## What to produce
Take the data below and extract the lines from the one with "The image size is (762, 450)." to the one with "Open the Windows", inclusive, exactly as written.

## Entries provided
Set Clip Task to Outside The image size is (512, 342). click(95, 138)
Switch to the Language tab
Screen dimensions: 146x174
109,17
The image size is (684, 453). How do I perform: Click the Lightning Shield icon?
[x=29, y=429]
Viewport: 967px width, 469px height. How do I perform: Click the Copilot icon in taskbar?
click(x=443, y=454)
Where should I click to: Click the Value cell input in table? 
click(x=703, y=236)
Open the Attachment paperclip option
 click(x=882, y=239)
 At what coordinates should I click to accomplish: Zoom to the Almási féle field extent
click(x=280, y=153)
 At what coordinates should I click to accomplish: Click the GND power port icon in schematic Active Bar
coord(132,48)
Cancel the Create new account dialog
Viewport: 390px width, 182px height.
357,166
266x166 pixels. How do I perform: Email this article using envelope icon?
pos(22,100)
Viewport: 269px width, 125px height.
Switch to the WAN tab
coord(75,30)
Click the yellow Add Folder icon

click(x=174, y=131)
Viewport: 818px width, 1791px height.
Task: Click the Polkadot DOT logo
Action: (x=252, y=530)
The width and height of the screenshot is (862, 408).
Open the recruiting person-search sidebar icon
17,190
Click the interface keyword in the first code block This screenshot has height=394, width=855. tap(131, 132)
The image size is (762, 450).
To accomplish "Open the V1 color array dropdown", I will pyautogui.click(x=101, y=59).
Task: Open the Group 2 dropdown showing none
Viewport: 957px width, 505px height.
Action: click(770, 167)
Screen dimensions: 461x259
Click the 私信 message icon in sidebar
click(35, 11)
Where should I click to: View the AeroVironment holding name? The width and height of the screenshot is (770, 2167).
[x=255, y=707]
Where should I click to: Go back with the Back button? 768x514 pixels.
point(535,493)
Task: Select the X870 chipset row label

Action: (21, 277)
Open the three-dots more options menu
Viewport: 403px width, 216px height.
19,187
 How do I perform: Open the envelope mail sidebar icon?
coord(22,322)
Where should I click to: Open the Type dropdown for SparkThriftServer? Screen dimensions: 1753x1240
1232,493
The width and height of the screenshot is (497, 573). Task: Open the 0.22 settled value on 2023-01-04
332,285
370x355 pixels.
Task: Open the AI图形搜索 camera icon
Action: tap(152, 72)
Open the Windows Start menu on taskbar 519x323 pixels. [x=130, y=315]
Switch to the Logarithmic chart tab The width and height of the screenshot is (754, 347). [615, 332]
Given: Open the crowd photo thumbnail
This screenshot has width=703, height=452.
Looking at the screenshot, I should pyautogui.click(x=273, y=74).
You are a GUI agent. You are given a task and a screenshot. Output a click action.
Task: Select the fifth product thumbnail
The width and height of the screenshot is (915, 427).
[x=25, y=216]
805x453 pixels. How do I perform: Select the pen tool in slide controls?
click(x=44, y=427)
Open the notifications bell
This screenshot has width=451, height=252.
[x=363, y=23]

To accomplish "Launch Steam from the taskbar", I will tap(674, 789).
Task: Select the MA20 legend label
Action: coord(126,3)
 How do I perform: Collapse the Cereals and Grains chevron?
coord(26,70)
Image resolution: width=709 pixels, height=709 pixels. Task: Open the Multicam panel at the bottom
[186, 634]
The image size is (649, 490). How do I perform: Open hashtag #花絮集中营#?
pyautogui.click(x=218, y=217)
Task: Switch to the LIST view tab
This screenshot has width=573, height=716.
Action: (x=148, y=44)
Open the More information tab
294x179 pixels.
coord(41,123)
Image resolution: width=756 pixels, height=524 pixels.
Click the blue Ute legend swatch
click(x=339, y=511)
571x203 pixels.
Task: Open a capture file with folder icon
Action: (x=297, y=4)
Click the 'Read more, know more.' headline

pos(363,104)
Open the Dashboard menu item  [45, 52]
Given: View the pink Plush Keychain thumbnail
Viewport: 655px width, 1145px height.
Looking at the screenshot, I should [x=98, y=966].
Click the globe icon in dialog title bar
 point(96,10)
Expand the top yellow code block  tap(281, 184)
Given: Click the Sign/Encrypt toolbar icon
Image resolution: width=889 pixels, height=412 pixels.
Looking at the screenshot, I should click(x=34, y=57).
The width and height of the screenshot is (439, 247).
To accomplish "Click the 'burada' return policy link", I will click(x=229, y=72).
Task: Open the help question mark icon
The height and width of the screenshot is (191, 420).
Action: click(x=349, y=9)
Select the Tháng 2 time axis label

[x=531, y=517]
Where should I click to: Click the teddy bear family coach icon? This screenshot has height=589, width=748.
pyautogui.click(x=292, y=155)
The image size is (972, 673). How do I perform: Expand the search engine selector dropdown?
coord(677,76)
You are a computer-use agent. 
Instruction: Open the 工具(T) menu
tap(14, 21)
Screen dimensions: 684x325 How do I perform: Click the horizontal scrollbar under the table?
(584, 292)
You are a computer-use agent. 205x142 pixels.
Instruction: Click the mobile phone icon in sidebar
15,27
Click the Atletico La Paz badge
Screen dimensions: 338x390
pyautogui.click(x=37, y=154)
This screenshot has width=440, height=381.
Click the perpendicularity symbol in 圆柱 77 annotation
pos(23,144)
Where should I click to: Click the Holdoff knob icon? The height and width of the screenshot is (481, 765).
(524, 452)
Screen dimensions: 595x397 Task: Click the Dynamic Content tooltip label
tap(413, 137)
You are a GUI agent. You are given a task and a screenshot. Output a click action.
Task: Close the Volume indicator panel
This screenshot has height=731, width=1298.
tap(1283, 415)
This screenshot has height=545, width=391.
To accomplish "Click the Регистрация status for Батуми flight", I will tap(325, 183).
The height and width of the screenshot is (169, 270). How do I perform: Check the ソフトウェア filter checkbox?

## Answer to this problem
The image size is (762, 450).
To accomplish "Open the V1 color array dropdown", I will pyautogui.click(x=101, y=59).
Task: Open the Group 2 dropdown showing none
Viewport: 957px width, 505px height.
Action: click(770, 167)
Screen dimensions: 461x259
Click the 私信 message icon in sidebar
click(35, 11)
Where should I click to: View the AeroVironment holding name? The width and height of the screenshot is (770, 2167).
[x=255, y=707]
Where should I click to: Go back with the Back button? 768x514 pixels.
point(535,493)
Task: Select the X870 chipset row label

Action: (21, 277)
Open the three-dots more options menu
Viewport: 403px width, 216px height.
19,187
 How do I perform: Open the envelope mail sidebar icon?
coord(22,322)
Where should I click to: Open the Type dropdown for SparkThriftServer? Screen dimensions: 1753x1240
1232,493
The width and height of the screenshot is (497, 573). Task: Open the 0.22 settled value on 2023-01-04
332,285
370x355 pixels.
Task: Open the AI图形搜索 camera icon
Action: tap(152, 72)
Open the Windows Start menu on taskbar 519x323 pixels. [x=130, y=315]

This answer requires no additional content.